Updraft by Fran Wilde

Welcome to a world of wind and bone, songs and silence, betrayal and courage.

Kirit Densira cannot wait to pass her wingtest and begin flying as a trader by her mother’s side, being in service to her beloved home tower and exploring the skies beyond. When Kirit inadvertently breaks Tower Law, the city’s secretive governing body, the Singers, demand that she become one of them instead. In an attempt to save her family from greater censure, Kirit must give up her dreams to throw herself into the dangerous training at the Spire, the tallest, most forbidding tower, deep at the heart of the City.

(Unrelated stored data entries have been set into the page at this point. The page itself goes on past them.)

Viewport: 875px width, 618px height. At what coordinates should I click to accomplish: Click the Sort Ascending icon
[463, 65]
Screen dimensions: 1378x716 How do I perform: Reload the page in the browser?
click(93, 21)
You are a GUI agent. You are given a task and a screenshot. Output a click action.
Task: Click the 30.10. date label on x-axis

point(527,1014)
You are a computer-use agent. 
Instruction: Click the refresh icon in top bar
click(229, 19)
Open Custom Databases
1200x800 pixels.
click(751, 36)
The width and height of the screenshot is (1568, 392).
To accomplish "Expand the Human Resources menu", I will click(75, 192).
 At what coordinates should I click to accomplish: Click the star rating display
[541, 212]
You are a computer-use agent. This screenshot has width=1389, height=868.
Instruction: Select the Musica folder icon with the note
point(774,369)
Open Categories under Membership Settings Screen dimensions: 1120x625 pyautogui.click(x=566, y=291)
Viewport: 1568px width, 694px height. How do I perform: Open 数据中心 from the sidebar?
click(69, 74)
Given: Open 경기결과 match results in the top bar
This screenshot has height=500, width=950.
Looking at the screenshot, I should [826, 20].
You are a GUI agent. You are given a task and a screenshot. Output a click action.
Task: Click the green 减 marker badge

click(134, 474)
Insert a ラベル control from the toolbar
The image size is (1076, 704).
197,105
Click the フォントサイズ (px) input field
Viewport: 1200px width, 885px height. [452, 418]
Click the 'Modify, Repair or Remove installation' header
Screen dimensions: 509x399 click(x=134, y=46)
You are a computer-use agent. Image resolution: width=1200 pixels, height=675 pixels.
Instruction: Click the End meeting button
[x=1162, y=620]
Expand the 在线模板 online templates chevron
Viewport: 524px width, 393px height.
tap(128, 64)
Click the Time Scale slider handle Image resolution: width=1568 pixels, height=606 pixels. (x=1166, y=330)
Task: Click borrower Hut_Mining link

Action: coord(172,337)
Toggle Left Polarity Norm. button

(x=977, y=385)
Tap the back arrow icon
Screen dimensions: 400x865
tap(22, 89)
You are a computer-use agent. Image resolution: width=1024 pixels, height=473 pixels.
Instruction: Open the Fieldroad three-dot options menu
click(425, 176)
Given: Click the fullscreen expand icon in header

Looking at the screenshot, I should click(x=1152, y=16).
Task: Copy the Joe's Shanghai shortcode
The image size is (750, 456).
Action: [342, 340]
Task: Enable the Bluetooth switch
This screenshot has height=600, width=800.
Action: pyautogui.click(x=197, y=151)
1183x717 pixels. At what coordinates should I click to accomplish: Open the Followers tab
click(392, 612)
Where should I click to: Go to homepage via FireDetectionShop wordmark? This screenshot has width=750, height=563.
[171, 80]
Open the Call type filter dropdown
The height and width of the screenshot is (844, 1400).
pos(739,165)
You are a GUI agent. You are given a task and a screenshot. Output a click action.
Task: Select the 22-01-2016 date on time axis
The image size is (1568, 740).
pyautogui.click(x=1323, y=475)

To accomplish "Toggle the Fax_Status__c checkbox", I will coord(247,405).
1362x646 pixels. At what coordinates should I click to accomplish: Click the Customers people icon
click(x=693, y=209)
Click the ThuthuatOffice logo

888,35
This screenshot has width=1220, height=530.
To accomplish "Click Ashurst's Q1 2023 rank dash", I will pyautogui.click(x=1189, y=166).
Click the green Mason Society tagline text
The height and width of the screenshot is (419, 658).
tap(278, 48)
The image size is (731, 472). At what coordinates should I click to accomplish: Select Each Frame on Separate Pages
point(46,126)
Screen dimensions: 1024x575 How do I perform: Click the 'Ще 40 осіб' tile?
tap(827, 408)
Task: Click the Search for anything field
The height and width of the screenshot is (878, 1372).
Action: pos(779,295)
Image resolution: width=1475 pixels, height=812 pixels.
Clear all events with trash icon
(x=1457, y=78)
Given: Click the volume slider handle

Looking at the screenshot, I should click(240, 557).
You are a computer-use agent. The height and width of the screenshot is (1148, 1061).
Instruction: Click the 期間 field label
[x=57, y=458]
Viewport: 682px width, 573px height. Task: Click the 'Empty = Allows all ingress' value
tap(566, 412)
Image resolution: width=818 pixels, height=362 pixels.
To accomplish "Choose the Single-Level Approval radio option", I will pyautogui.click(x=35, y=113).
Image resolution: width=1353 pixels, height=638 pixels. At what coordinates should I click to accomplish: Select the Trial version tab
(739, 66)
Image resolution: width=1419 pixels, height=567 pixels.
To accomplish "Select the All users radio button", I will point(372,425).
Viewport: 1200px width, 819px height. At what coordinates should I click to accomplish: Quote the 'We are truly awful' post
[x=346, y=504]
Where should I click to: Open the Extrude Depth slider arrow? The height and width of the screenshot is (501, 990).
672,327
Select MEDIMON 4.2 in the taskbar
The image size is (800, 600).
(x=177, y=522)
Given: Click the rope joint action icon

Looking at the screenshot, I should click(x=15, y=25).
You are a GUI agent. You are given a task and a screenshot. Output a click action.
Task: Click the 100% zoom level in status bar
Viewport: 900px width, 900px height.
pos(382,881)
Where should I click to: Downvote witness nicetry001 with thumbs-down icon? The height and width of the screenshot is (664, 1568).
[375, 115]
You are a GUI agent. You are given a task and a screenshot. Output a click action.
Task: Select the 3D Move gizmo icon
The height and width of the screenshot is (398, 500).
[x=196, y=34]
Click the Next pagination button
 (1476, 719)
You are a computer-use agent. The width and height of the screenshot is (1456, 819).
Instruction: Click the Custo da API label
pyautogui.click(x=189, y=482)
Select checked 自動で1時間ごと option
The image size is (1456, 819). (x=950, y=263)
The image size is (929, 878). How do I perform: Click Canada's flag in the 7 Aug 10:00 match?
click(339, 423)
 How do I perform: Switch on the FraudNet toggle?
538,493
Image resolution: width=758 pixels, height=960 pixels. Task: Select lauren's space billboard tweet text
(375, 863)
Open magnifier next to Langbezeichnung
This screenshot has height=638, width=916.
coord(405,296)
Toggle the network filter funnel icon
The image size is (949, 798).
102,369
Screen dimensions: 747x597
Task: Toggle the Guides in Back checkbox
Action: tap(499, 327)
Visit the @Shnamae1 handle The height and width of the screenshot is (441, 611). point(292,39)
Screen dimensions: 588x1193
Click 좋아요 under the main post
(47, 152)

As she grows in knowledge and power, she starts to uncover the depths of Spire secrets. Kirit begins to doubt her world and its unassailable Laws, setting in motion a chain of events that will lead to a haunting choice, and may well change the city forever-if it isn’t destroyed outright.

I have had this on my TBR pile for a year…just to give you some idea of how crazy it gets!

This is a mix of bleak and hopeful wrapped up in a coming-of-age tale; it’s a story about someone trying to find their place and wanting a different life, looking up to a parent – but also trying to work out how they fit in a society and realising that maybe the society doesn’t fit them because it needs changing…

And there’s horrible monsters. And flying. So it’s a pretty good story in terms of the world, too!

I really liked the world and worldbuilding; the details and intricacy feed into the story but don’t overwhelm it, and it’s tiny things like the wing-fabric or the Laws that lend a rounded feel to the story. I also loved the way Kirit’s hopes and dreams stem from the society around her, but also run counter to it, and the way that plays out to the conclusion – which is satisfyingly dramatic and shattering! Everything builds nicely, and I liked the mix of personalities – the Singers and Spire-folk have a complex mix of motives and politics that I really enjoyed.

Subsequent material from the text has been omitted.